◆ GOAL OF THE EXERCISE
Filter the lines below down to those that contain the word "height", and copy each matching line in full.

◆ RECORDS FOR THE TASK
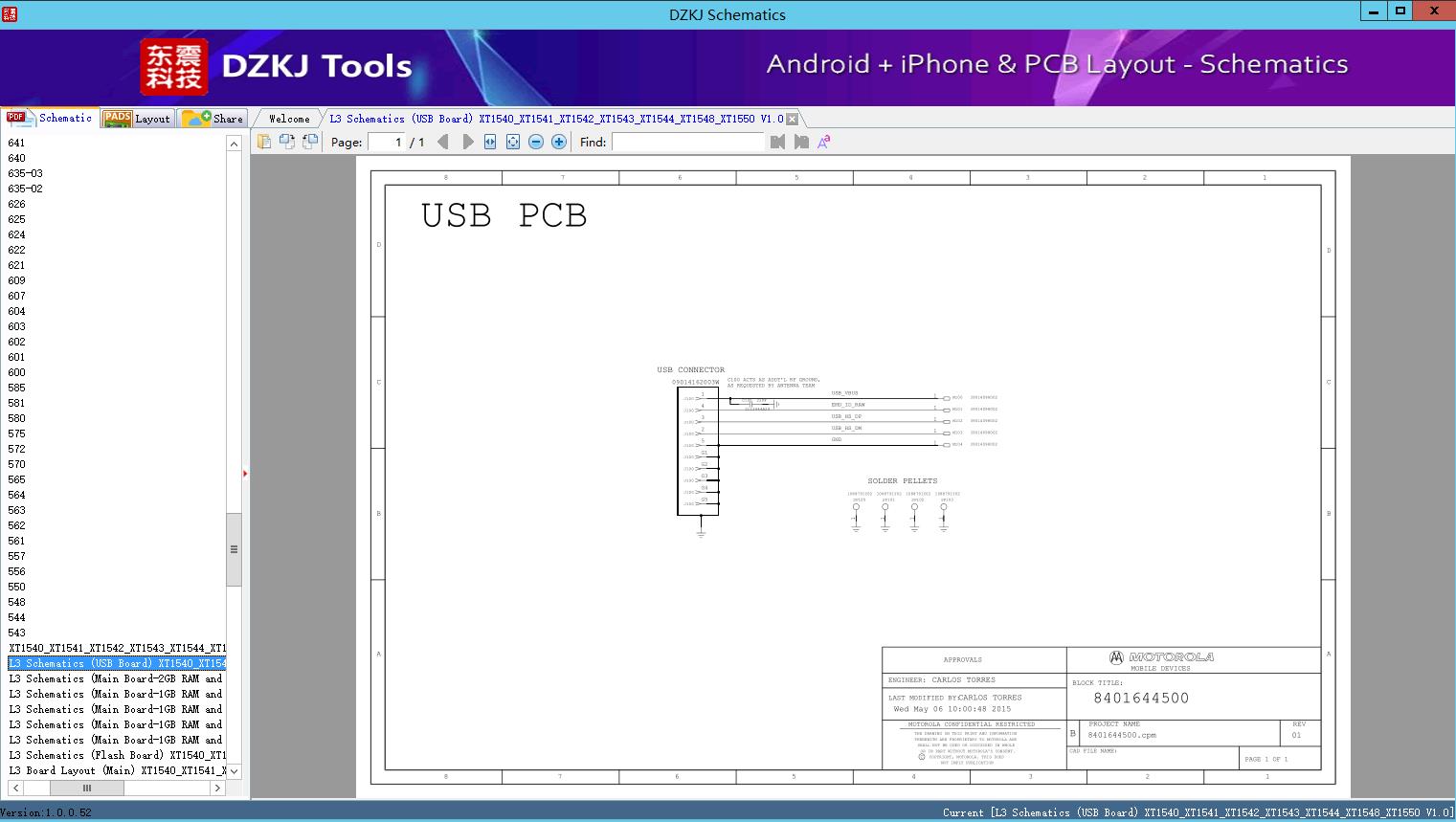Zoom out using the minus icon
This screenshot has height=822, width=1456.
point(535,141)
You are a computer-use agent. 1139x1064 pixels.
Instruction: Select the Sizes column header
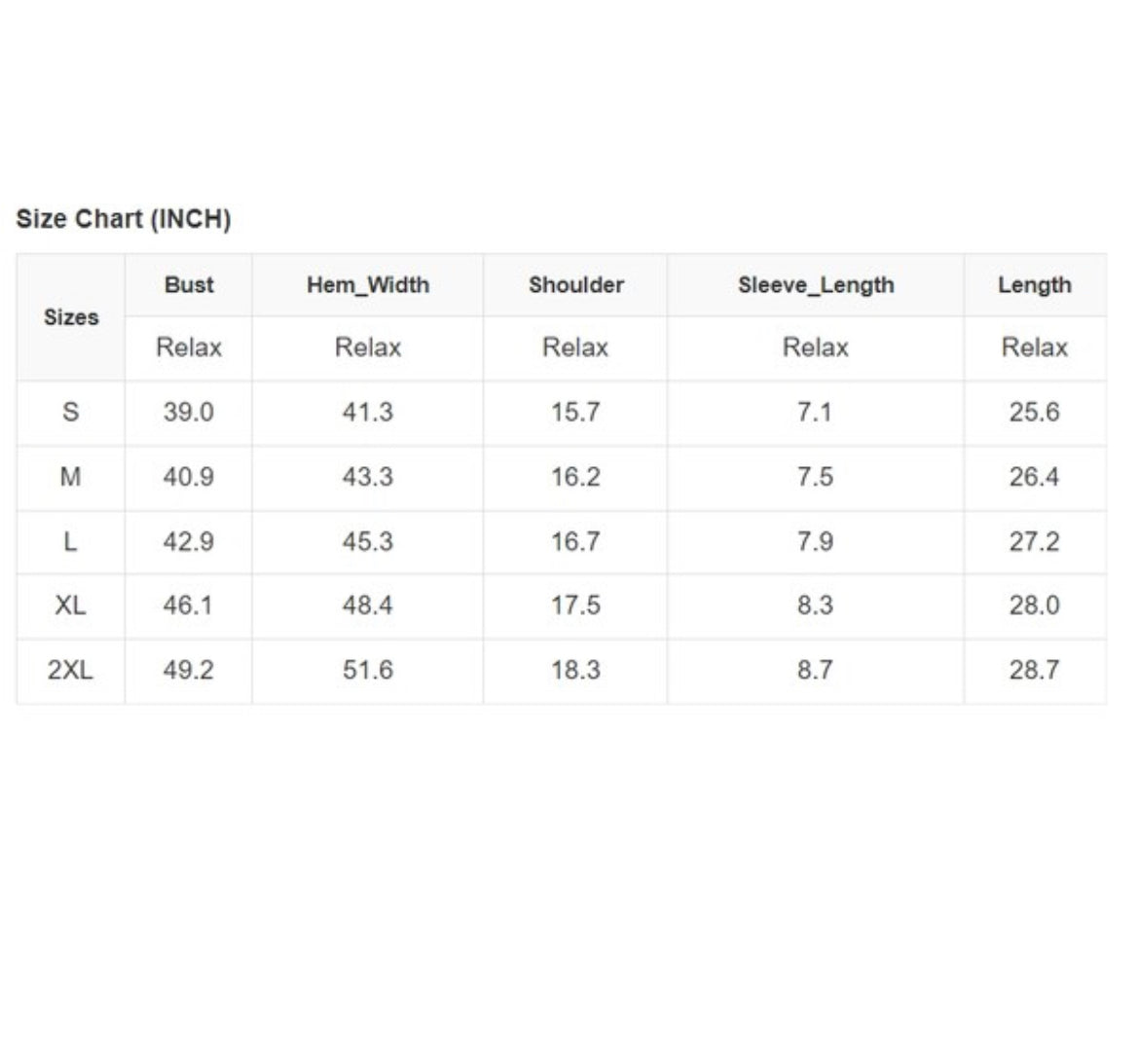click(x=71, y=317)
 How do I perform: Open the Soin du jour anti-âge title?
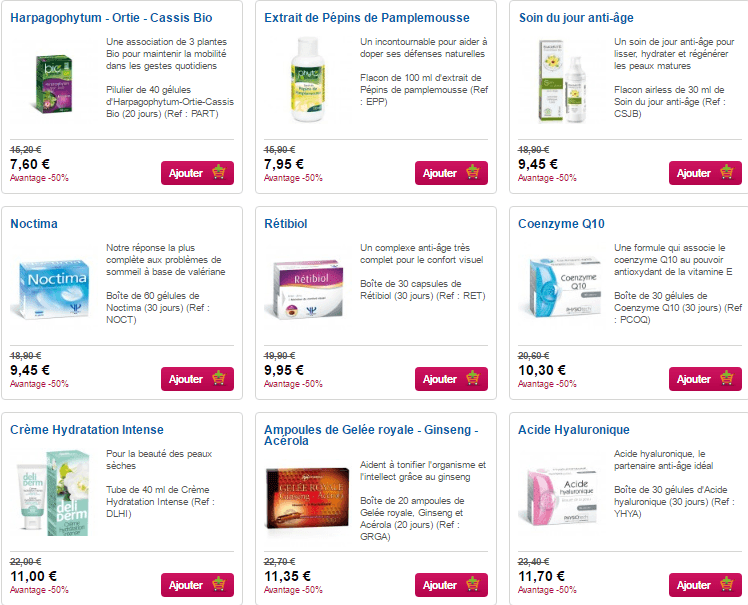click(576, 18)
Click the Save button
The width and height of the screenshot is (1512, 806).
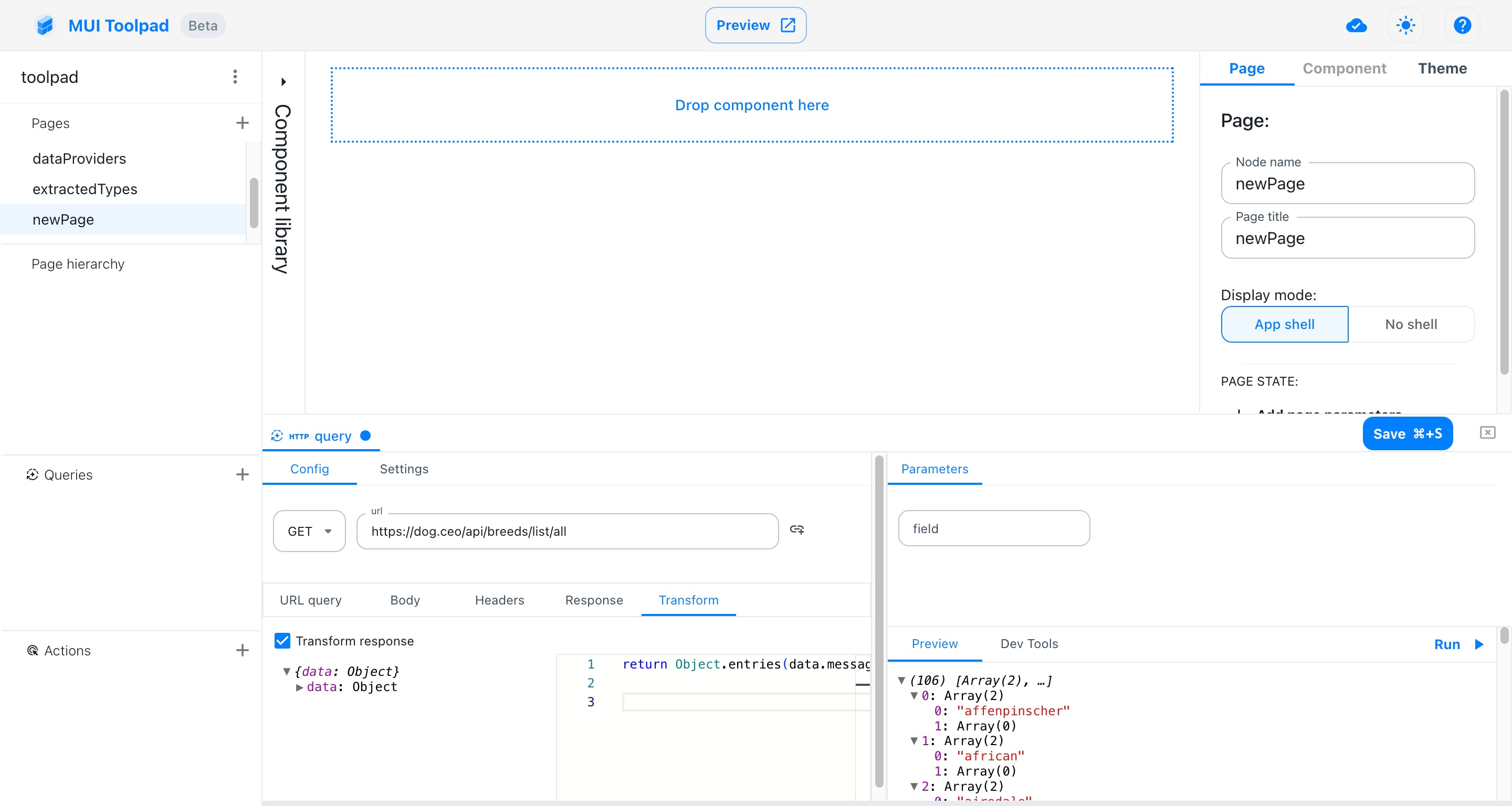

◆ RESULT BELOW
This screenshot has height=822, width=1456.
The width and height of the screenshot is (1512, 806).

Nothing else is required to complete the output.